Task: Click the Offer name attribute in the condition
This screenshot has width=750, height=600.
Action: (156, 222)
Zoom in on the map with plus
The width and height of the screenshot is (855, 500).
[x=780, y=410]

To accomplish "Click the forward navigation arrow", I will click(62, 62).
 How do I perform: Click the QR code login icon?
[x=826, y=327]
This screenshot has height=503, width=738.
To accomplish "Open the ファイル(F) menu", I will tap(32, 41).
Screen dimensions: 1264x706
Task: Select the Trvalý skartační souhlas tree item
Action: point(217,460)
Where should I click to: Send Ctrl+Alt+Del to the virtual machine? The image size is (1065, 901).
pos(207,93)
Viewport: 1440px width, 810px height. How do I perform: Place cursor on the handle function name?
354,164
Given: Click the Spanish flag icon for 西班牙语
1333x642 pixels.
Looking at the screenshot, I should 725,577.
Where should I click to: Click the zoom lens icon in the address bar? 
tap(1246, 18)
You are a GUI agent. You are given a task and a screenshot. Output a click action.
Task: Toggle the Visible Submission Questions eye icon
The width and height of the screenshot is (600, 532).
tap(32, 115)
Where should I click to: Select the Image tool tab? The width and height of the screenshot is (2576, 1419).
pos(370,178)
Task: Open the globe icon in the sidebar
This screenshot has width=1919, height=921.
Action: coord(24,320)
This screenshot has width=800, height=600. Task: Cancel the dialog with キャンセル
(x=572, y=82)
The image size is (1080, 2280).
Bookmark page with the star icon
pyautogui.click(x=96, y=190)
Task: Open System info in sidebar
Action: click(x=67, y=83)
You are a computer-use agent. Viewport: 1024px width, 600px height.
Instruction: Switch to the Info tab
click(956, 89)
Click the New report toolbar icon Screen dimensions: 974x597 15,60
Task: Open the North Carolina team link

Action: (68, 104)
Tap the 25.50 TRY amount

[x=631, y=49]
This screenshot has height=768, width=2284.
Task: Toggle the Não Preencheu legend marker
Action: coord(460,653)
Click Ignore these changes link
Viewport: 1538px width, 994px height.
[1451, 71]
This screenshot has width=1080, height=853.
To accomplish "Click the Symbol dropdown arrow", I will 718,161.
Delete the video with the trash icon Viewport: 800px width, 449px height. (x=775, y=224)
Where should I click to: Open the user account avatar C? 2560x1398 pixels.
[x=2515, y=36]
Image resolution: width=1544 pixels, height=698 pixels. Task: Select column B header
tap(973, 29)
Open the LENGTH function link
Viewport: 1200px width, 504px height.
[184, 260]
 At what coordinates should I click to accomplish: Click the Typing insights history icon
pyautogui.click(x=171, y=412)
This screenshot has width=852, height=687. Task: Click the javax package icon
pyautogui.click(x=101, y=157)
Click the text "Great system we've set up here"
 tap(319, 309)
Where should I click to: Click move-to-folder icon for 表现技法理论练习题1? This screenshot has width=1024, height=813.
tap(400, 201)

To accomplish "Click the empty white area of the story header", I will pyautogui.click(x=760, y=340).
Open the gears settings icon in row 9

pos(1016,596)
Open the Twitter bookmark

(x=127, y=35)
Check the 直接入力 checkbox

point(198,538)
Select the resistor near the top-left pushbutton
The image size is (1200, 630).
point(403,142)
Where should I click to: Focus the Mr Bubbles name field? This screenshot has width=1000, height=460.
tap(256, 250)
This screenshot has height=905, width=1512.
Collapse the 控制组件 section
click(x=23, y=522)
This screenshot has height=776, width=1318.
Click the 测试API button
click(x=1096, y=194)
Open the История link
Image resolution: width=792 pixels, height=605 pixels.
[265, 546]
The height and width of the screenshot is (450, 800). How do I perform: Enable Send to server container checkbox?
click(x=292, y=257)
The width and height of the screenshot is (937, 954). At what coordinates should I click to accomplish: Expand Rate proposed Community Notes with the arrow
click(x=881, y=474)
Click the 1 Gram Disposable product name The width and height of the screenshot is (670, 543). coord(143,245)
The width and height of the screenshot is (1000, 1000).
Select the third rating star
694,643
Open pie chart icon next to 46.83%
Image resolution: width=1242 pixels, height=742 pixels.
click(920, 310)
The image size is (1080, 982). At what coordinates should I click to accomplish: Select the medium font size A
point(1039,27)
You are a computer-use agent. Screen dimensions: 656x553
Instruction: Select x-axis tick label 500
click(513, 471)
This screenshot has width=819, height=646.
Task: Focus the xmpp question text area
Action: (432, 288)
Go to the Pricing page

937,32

= = = = = = =

Out of the data above, give again only the lines starting at the one holding "Instruction: Switch to the Info tab" and ending at the one holding "Click the New", unchanged.

Instruction: Switch to the Info tab
click(956, 89)
Click the New report toolbar icon Screen dimensions: 974x597 15,60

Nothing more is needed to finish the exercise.